Word for word, copy the line containing "You are a computer-use" and every line after it in the records below, leaving pictures out.

(Pixel coordinate grounding data)
====
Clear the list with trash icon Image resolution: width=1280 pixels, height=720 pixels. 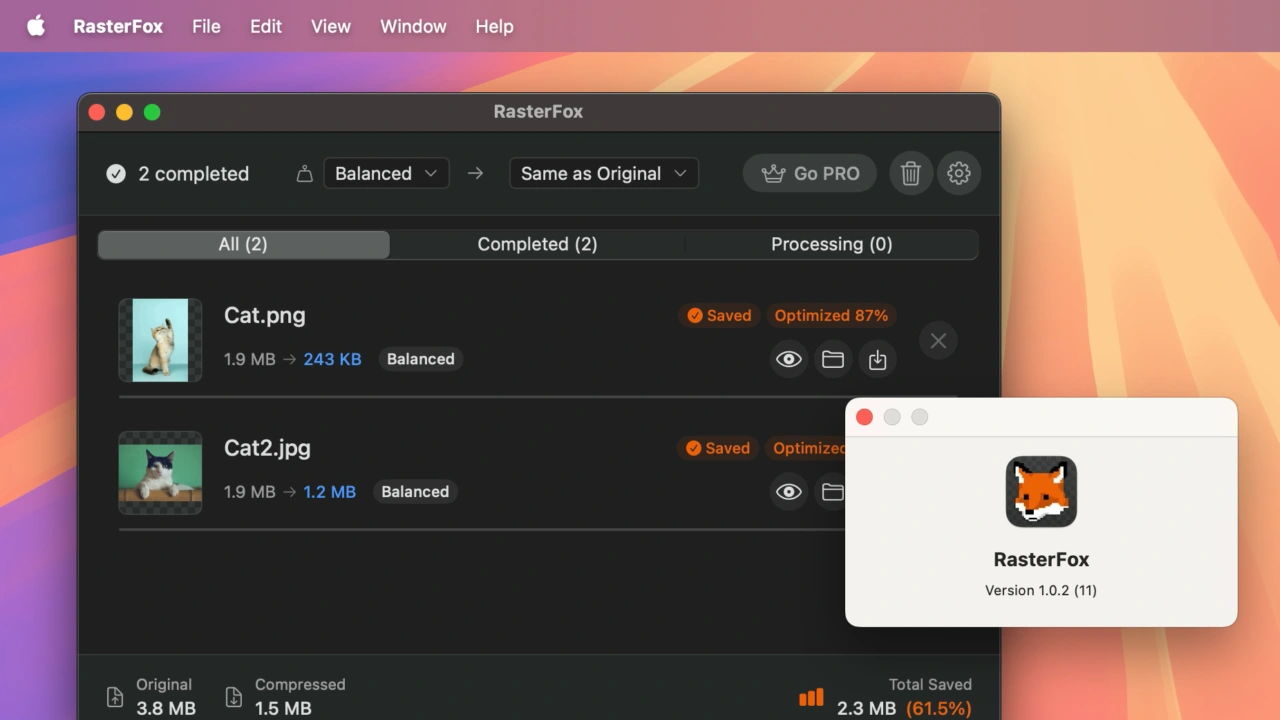(910, 173)
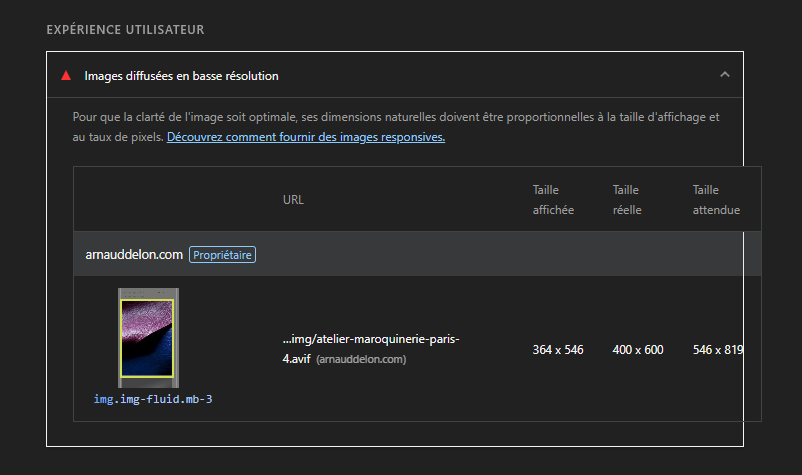Click the 'Taille réelle' column header
Image resolution: width=802 pixels, height=475 pixels.
627,199
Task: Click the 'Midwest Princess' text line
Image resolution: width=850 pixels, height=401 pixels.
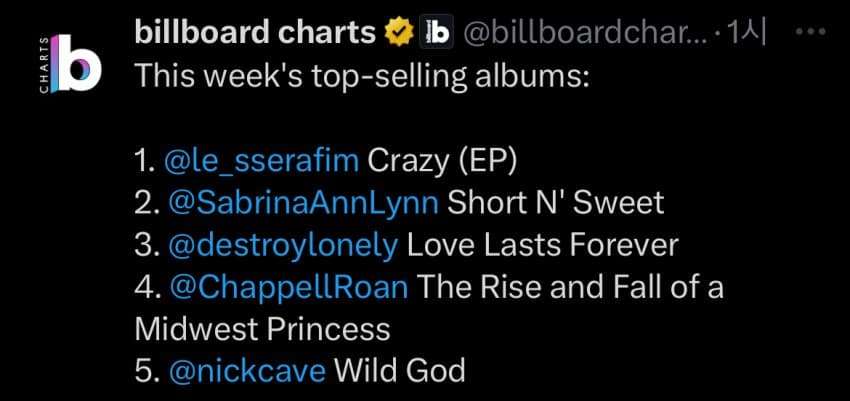Action: [262, 329]
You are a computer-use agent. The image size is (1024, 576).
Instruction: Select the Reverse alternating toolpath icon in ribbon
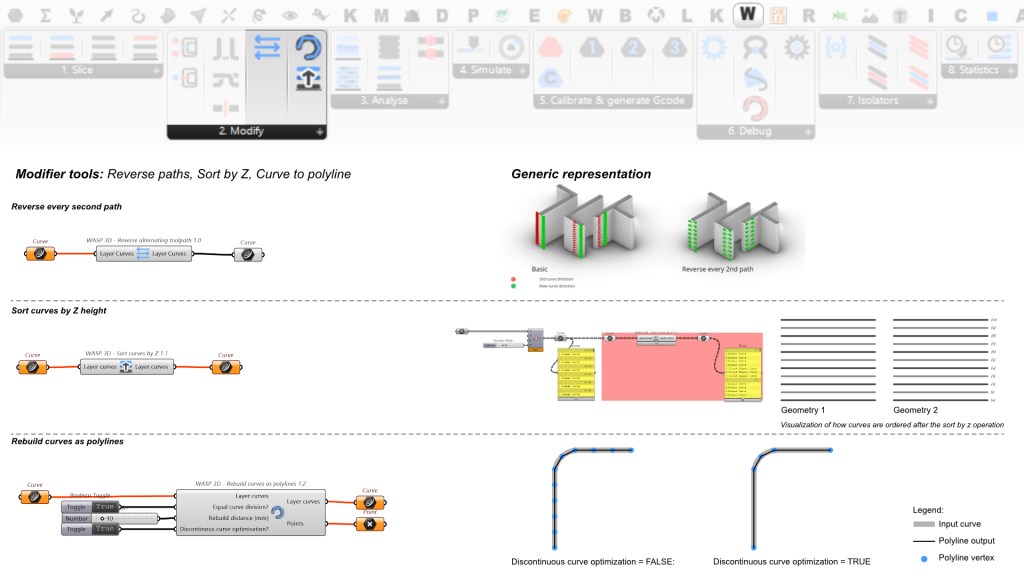point(267,46)
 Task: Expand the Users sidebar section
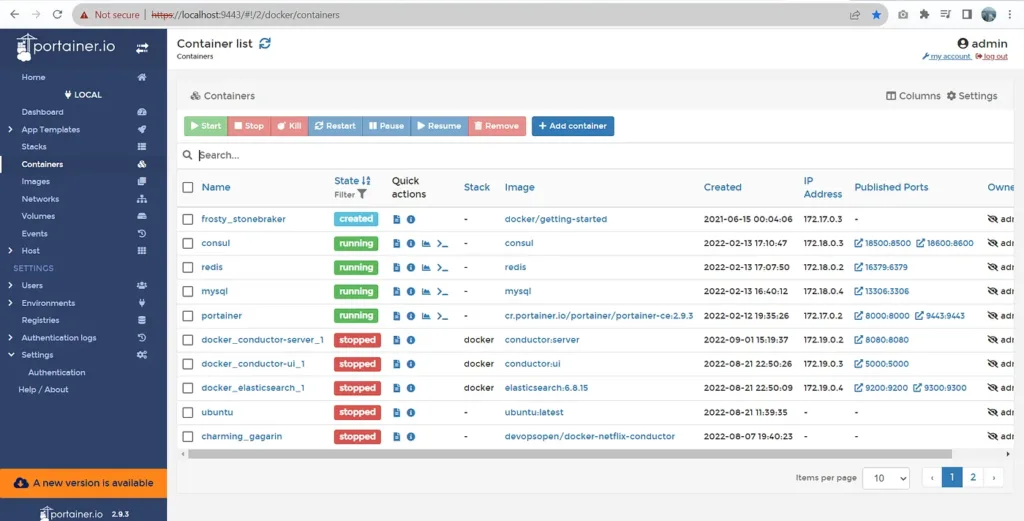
====
Response to the exercise ->
You are a computer-use agent. The image size is (1024, 576).
Instruction: Select the Reverse alternating toolpath icon in ribbon
point(267,46)
 Task: Expand the Users sidebar section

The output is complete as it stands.